*Directions for this task:* Reproduce the data from the line containing "Switch to the Jason Chen tab" through the line containing "coord(410,139)", swapping "dropdown" for "menu" and keeping everything else unchanged.

*Supplied material:*
* start *

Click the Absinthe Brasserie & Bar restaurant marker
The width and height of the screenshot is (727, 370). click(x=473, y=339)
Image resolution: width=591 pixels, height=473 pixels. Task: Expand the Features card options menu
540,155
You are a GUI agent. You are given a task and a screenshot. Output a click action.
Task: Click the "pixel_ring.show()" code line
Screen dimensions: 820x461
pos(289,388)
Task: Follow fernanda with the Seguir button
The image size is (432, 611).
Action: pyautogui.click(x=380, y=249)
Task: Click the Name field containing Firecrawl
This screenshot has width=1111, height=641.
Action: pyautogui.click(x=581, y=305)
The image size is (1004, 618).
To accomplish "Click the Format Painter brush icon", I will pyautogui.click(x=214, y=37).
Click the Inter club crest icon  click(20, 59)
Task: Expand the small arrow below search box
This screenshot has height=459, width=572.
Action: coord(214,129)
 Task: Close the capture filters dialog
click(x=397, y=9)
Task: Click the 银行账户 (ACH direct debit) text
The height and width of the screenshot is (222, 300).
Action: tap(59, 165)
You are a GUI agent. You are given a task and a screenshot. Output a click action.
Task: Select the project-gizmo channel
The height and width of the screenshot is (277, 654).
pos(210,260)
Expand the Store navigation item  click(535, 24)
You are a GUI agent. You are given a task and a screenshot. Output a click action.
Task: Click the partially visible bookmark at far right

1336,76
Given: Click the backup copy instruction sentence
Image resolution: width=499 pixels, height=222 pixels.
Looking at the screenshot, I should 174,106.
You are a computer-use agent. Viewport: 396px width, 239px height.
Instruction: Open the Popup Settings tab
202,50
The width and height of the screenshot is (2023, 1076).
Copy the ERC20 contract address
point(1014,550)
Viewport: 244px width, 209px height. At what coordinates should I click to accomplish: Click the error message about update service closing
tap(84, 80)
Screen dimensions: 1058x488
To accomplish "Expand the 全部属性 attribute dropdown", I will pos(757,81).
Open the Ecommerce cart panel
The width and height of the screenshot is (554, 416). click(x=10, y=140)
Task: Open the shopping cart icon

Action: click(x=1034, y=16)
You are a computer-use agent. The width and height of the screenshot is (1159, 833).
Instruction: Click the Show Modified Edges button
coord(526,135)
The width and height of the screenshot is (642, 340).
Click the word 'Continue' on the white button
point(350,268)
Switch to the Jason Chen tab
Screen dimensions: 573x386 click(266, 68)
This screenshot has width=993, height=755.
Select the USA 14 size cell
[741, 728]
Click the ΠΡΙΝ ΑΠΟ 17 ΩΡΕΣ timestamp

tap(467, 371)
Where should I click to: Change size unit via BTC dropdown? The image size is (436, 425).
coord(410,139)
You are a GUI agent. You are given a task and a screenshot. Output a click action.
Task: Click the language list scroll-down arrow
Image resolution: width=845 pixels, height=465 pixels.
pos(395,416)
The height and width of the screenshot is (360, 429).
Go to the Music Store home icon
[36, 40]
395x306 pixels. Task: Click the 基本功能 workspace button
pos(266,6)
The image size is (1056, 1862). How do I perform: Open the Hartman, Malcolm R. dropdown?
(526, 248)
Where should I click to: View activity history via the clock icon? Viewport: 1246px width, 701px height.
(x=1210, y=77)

* end *

*Solution:*
Switch to the Jason Chen tab
Screen dimensions: 573x386 click(266, 68)
This screenshot has width=993, height=755.
Select the USA 14 size cell
[741, 728]
Click the ΠΡΙΝ ΑΠΟ 17 ΩΡΕΣ timestamp

tap(467, 371)
Where should I click to: Change size unit via BTC menu? The image size is (436, 425).
coord(410,139)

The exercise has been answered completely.